M. Éric Dupond-Moretti, garde des sceaux, ministre de la justice. Monsieur le sénateur, je le dis depuis le premier jour de façon solennelle : s’en prendre à un élu, c’est s’en prendre à la République. (Ah ! sur des travées du groupe Les Républicains.)
C’est pourquoi j’ai placé la justice de proximité au cœur de mon action. Vous avez d’ailleurs rappelé le travail que nous venons d’accomplir, avec Mme Delattre, pour mieux accompagner les élus victimes.
La justice de proximité repose sur cinq piliers essentiels, d’abord sur une ambition inédite pour lutter plus efficacement contre la délinquance. Nous demandons ainsi aux procureurs d’apporter systématiquement une réponse pénale ferme et rapide.
Elle s’appuie ensuite sur des moyens historiques. C’est ainsi que 2 000 contractuels, 1 500 magistrats et 1 800 greffiers ont déjà été recrutés. En outre, 1 100 nouveaux contractuels sont en cours de recrutement. Vous savez cela aussi bien que moi, vous avez voté le texte prévoyant ces moyens.
La justice de proximité se fonde également sur une meilleure coordination des acteurs locaux – j’insiste beaucoup sur ce point. Préfectures, parquets, élus : nous sommes tous dans la même barque républicaine.
Par ailleurs, elle implique le déploiement d’une justice au plus près de nos concitoyens partout sur le territoire, grâce à la création, notamment, de 1 700 point-justice.
Enfin, et bien sûr, elle suppose une réponse pénale implacable contre tous ceux qui s’en prennent à nos élus.
Cette politique claire doit être déclinée partout – je dis bien : partout ! – sur le territoire.
J’ai reçu l’appel des maires que vous relayez, monsieur le sénateur, et je vous remercie de le faire. Les élus doivent évidemment être entendus et nous devons être à leurs côtés, comme l’est le ministère de la justice.

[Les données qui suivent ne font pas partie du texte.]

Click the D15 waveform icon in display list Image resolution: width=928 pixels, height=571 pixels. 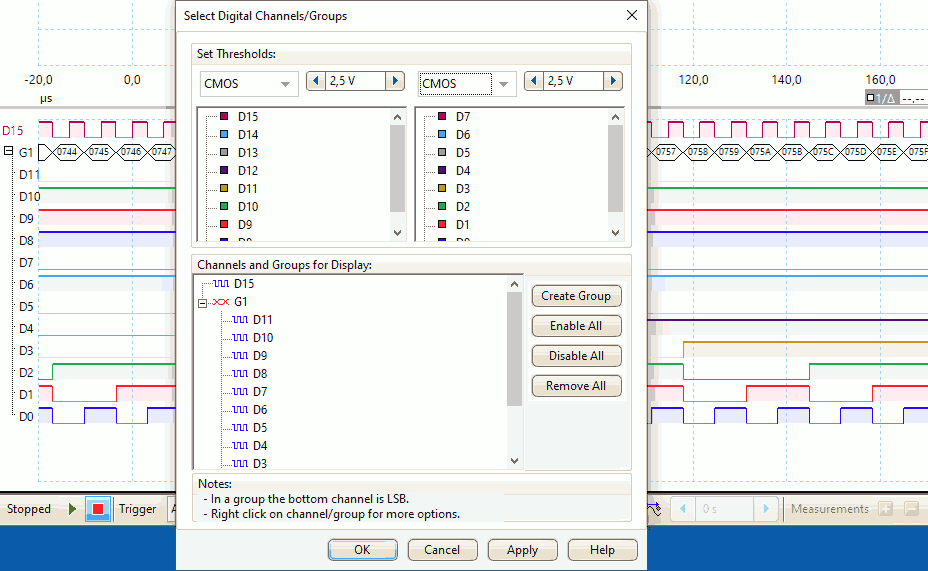tap(221, 284)
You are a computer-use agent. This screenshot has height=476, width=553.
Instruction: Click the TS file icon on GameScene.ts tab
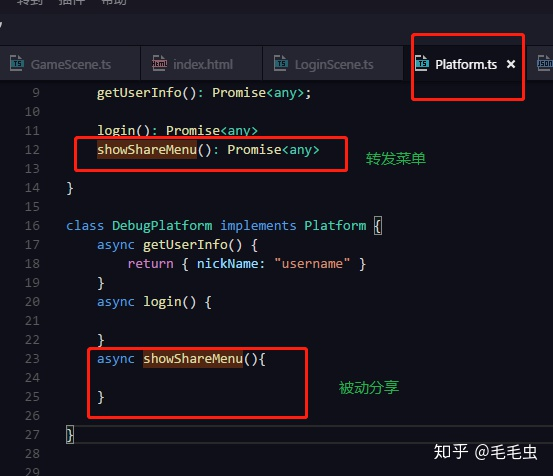[17, 63]
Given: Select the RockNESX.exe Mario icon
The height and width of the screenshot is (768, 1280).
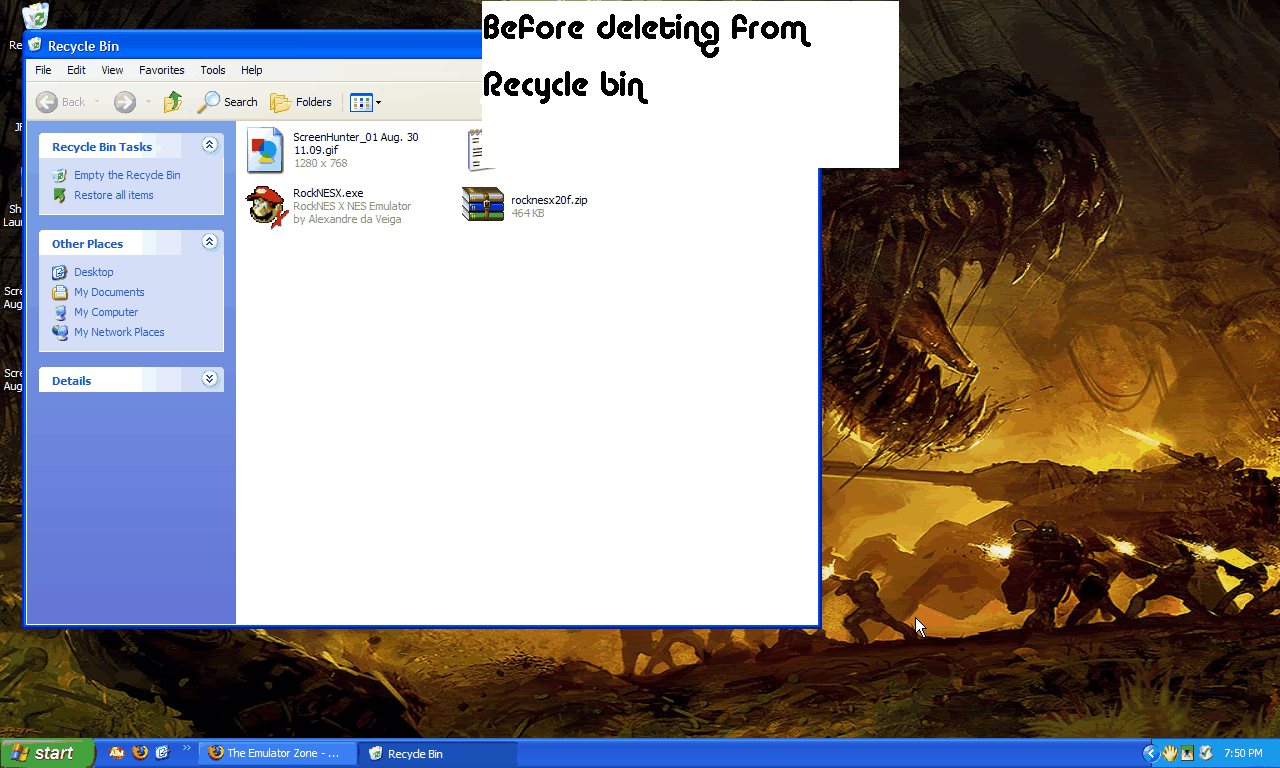Looking at the screenshot, I should point(266,205).
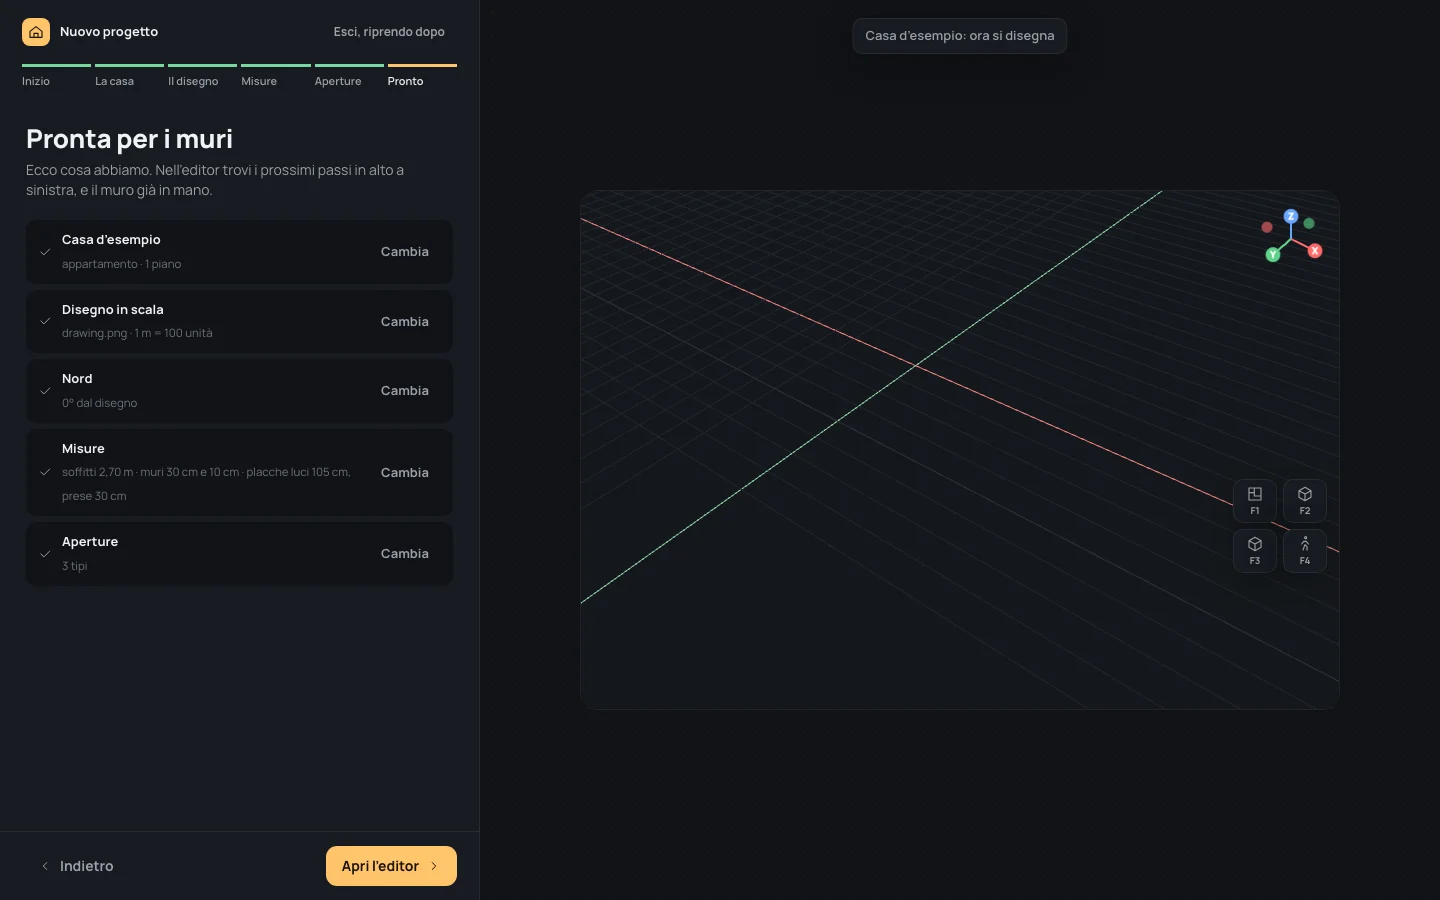
Task: Click the checkmark beside Nord
Action: pos(45,391)
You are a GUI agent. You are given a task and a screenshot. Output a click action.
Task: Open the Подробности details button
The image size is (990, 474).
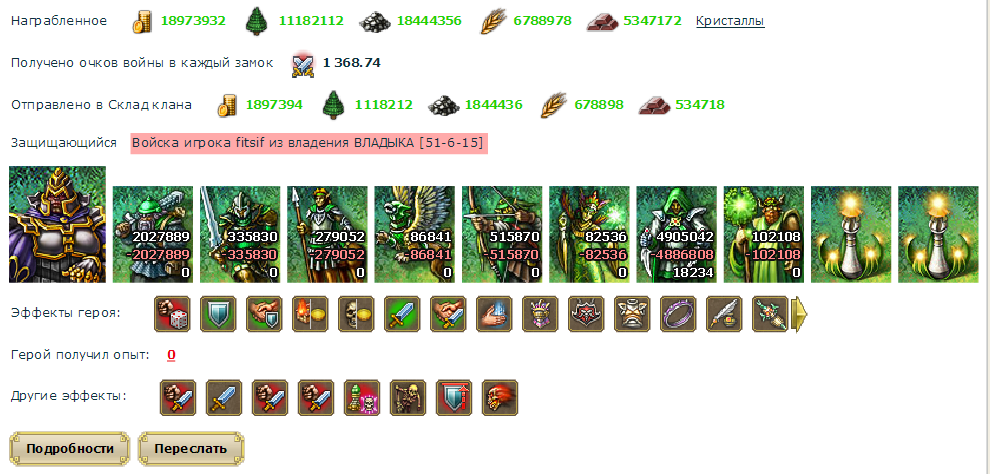pyautogui.click(x=70, y=449)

Je me méfie toutefois des attaques ad hominem. Ma priorité, c’est que le dialogue se poursuive partout avec toutes les composantes de l’État. À cet effet, je me rendrai au mois de janvier prochain dans votre département, afin que le dialogue reprenne, car la sécurité de nos compatriotes impose que tous les acteurs se mettent autour de la table et que chacun fasse de son mieux pour que vive notre pacte républicain. (Applaudissements sur les travées du groupe RDPI.)